* Exercise description *
Although the entries contain pictures, write out only their text, exactly as it stands.

(Task inputs Opens)

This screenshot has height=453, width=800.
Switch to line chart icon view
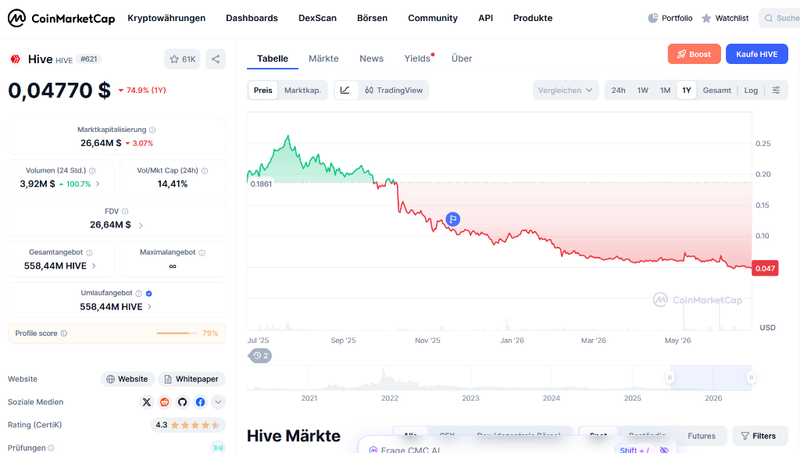(345, 90)
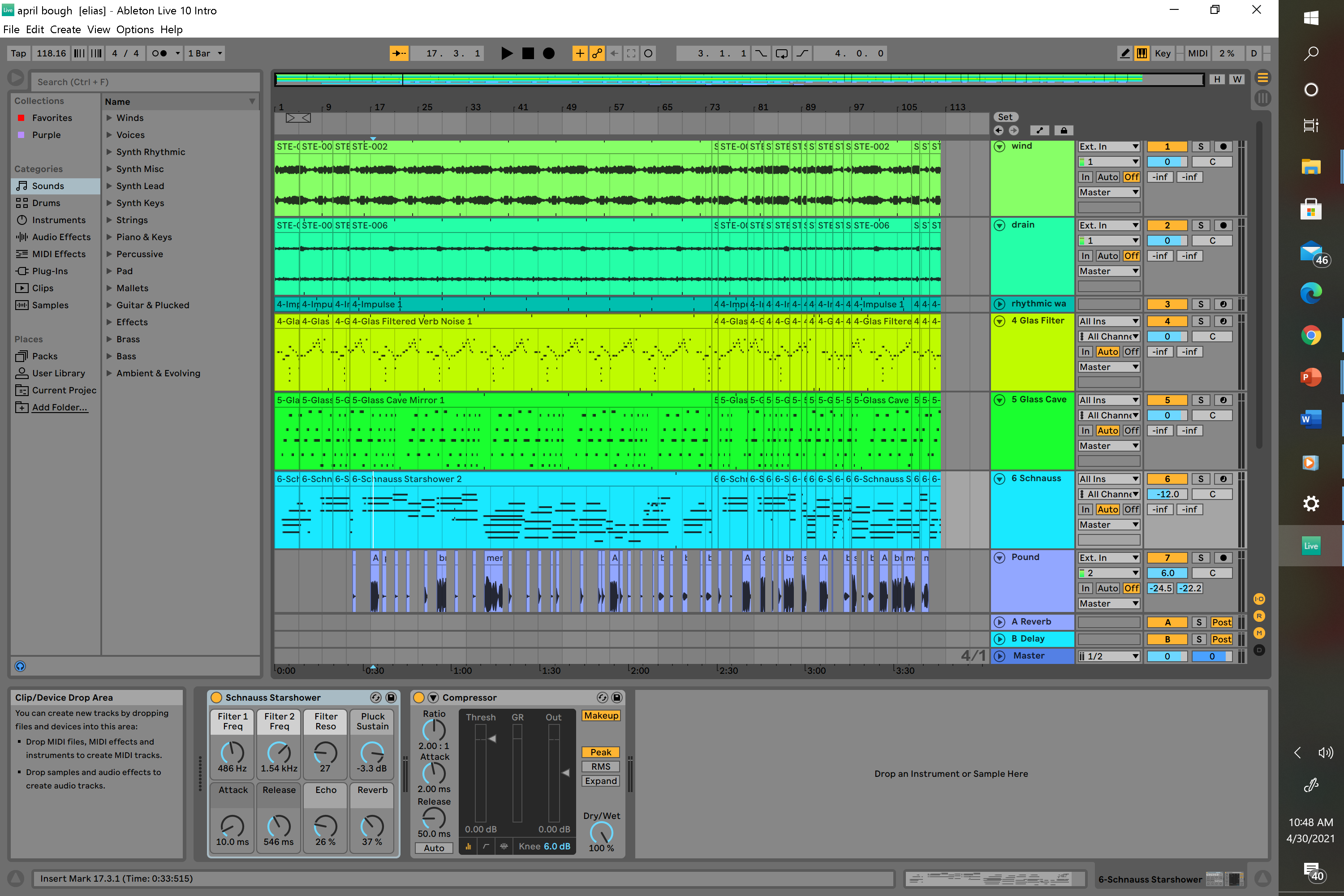Click the Tap tempo button
Screen dimensions: 1344x896
18,53
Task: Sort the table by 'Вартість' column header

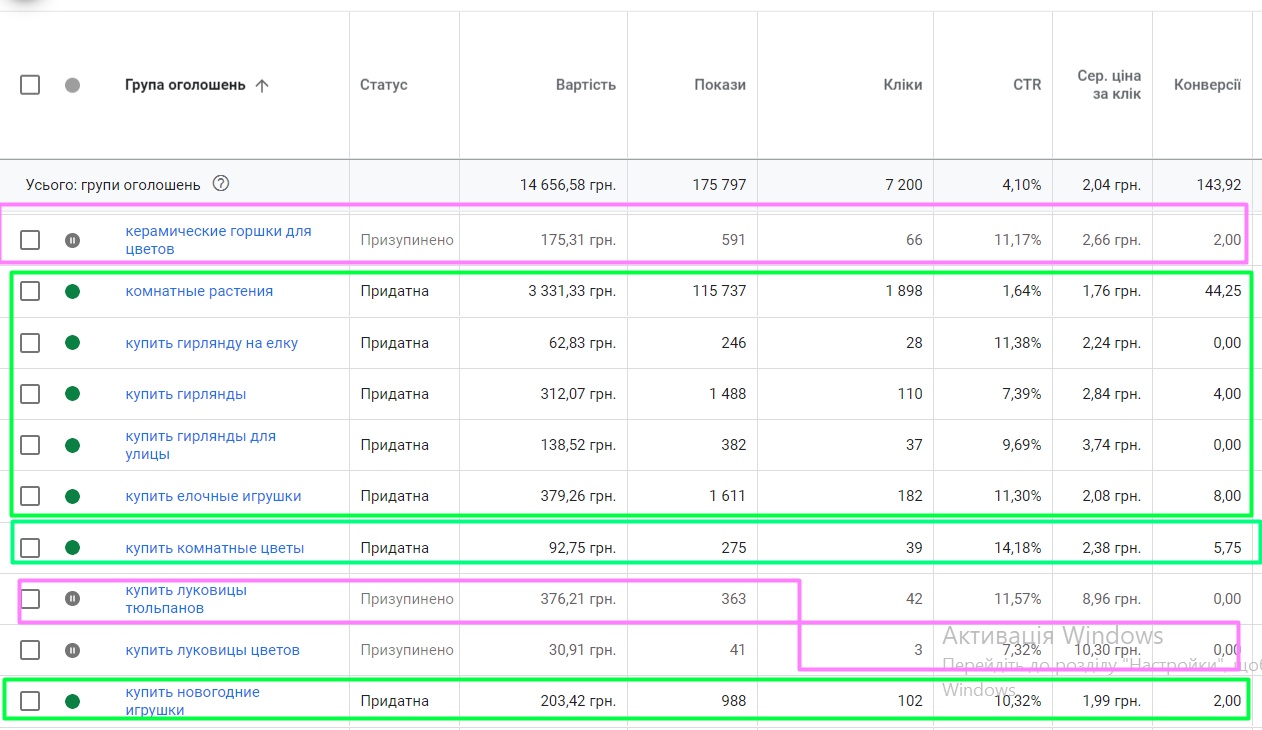Action: [585, 85]
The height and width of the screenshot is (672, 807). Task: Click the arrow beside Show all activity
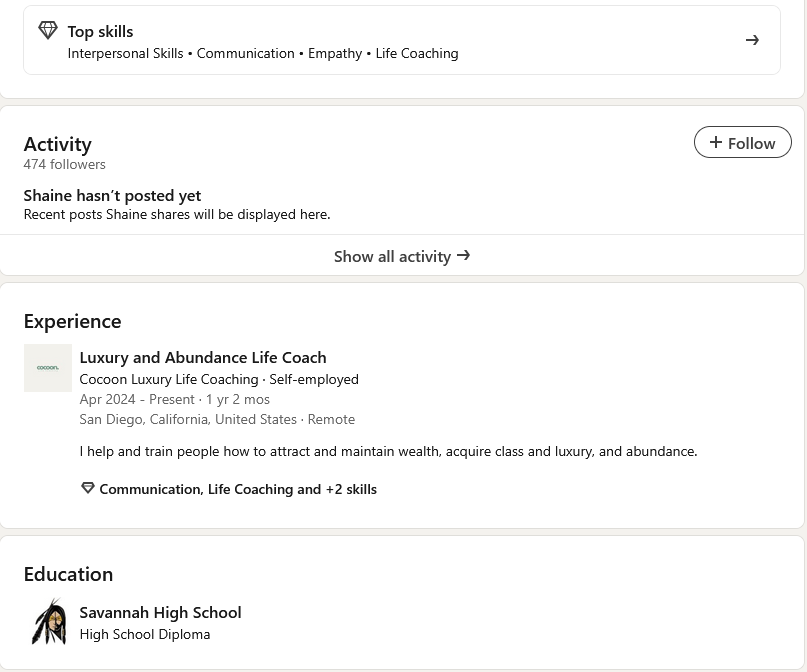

(Task inputs Closes)

* Completed task *
This screenshot has height=453, width=800.
Switch to line chart icon view
(345, 90)
Click the Tap tempo button
Screen dimensions: 1344x896
18,53
Task: Sort the table by 'Вартість' column header

Action: [585, 85]
The height and width of the screenshot is (672, 807). Task: Click the arrow beside Show all activity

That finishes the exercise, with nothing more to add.